Não é segredo que o maior dos problemas que assombra as cidades é a segregação das classes. Enquanto os pobres sofrem com a falta de estrutura e a marginalidade nos subúrbios, os ricos estão em condomínios que privatizam o espaço público. Acontece que a arquitetura, pela própria lógica do sistema capitalista, de elitização e afastamento da realidade urbana, está mais interessada em produzir a elitizada arquitetura de “grife”, destinada aos estratos sociais de alta renda. De jeito algum critico quem faz esse tipo de arquitetura, mas há muito mais no que se pensar.
Como arquitetos e urbanistas não podemos ficar de braços cruzados diante das políticas, feitas para a cidade dos ricos, que se preocupam em construir mais viadutos, vias expressas e túneis, investindo o dinheiro público para favorecer a minoria que possui carros individuais. A lógica das cidades vai muito além dos condomínios murados e equipados, que aos poucos vão acabando com as possibilidades de espaços públicos.

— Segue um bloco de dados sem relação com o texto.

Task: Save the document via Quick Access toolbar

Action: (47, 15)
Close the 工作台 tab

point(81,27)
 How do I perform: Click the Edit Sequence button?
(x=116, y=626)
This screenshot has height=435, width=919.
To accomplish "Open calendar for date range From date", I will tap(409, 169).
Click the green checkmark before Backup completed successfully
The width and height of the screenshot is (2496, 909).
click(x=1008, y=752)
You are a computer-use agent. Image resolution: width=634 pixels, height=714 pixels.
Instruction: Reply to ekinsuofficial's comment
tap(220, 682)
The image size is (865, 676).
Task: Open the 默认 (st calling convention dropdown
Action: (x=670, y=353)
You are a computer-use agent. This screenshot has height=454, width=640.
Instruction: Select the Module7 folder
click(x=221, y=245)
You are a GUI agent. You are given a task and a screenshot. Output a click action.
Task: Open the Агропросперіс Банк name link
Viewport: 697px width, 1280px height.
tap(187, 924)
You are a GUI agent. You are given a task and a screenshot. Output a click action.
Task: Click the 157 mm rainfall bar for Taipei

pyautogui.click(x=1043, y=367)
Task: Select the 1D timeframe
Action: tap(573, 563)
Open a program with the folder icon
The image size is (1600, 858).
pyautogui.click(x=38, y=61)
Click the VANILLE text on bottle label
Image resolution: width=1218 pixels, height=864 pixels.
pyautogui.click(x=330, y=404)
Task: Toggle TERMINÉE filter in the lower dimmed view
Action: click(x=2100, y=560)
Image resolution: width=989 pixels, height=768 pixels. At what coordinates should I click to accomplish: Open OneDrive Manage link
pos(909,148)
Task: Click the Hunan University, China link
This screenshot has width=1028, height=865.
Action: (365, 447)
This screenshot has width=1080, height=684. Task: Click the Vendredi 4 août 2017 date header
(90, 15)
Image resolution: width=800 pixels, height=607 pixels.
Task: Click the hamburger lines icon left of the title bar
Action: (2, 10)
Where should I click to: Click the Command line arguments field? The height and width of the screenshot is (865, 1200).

Está em uma política de urbanismo que invista no transporte público de massa, no sistema de drenagem e esgoto, que controle regularize a ocupação das periferias, fazendo uma cidade para todos.
Olhe com atenção a capa da revista Veja, edição 1684, de 24 de janeiro de 2001:
Está claro que a cidade informal é posta como indesejável, um incômodo, como se a única opção fosse a exterminação da classe pobre, que ainda é taxada na capa como criminosos (pobreza e criminalidade estão naturalmente associadas na frase). Porém ninguém contestou a monstruosidade dessa capa, nem mesmo os arquitetos que estão obrigatoriamente inseridos nessa discussão.
A profissão de arquiteto não diz somente à faceta de autoria, mas principalmente a de ser socialmente transformadora, não importando se essa ação se dê dentro de pequenos escritórios ou no governo. Como política, a arquitetura deve abastecer-se dos desafios de integrar as periferias à cidade “que funciona”, com uma urbanização que estruture os sistemas de mobilidade, saneamento ambiental, educação e segurança, entre outros. Os subúrbios devem ser reequipados para conter escolas, centro de saúde, estações de ônibus, seja em prédios novos ou não. E se essa desigualdade deriva das políticas econômicas (com a histórica concentração de renda e segregação sócio-econômica), cabe aos arquitetos e urbanistas transpor os efeitos dessas práticas segregadoras e exclusivistas, concebendo uma política mais social.
Desta forma, que tal aproveitar o nosso tempo na universidade para criar perspectivas profissionais além do escritório, passando a atuar mais em ONGs, instituições públicas e governos? De fato as argumentações sobre política e arquitetura seriam bem mais instigantes e diversas.